You’ll notice the two screws at the top of the headshell where the cartridge mounts to the tonearm. Next, we need to set the stylus overhang. This is getting the distance from the center of the tonearm pivot to the tip of the stylus to the manufacturer’s specified length.

That will make for the least distortion and the widest null points.

You’ll need to make two adjustments here. Loosen your cartridge enough to allow it to slide back and forth with gentle resistance. Then, move the cartridge forward, so the tip of the stylus will lower into the corresponding dot in the alignment tool.

Using the grid lines on the Align It, square up the cartridge body so it is parallel to the lines.

While some tonearms with removable headshells allow you to move the cartridge on the tonearm’s axis to be sure that the cartridge is at a perfect 90-degree angle to the groove.

Once the overhang is set properly, recheck the tracking force, it may have gone up or down by a tenth of a gram or two. Just twist the counterweight very slightly to bring this back to where you were.

The next adjustment is the VTA/SRA. If you do not have access to a stylus microscope of some very sophisticated cartridge alignment tools, the best way to “eyeball” this, is to try and visually align the bottom of the cartridge body, so it is parallel to the surface of the record.

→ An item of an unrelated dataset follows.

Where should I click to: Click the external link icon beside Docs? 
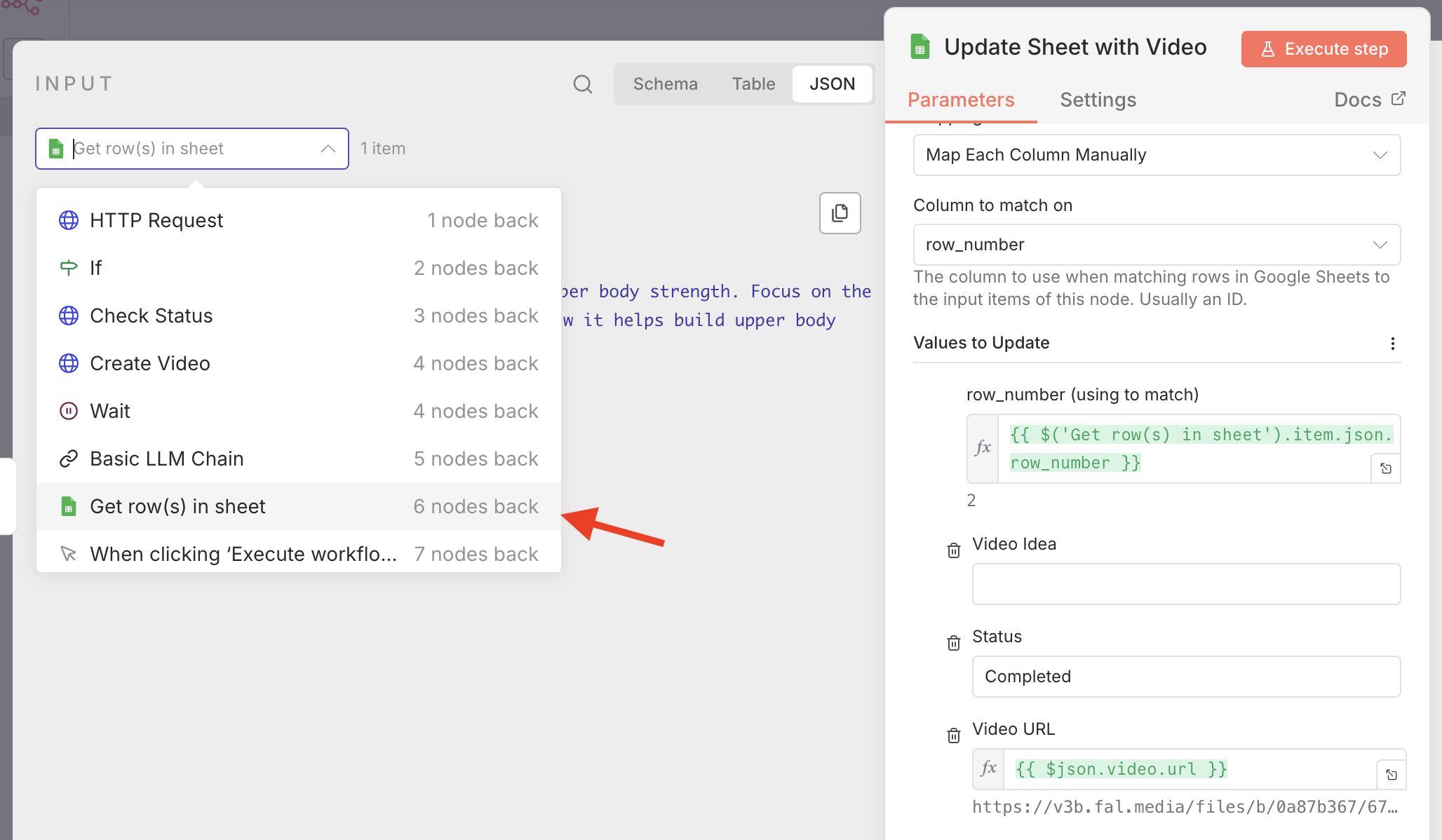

Your instruction manual will tell you how to set this for your turntable, but again, think small increments.

Once you’ve set VTA to the best of your ability, check tracking force one last time and you’re ready for the final step – anti-skate.

When your cartridge is zooming along through the record groove, the centrifugal force wants to pull the stylus to the inside of the groove. Left unchecked, this can cause premature wear of your records, stylus and cause a channel imbalance from left to right. Setting the anti-skating force properly will keep the stylus where it belongs. If you go too far in the other direction, the exact opposite will happen.

How Seriously Should You Take Alignment?

Getting really OCD about this will require a test record and some tools, should you be so inclined. Some test records and a sharp pair of ears will help you get this very close. Most Pro-Ject tables use a weight on a monofilament line that has multiple settings.

Choose the one closest to whatever tracking force is set you, and you’ll probably be pretty good.

When you’ve gone through this process a few times, it will either inspire you to learn more and go further or have your turntable set up by an expert. Make sure you know when to replace your turntable cartridge, so you don’t go through the process unnecessarily.

Most dealers with turntable cartridges in stock will be able to guide you through this next phase of your vinyl journey.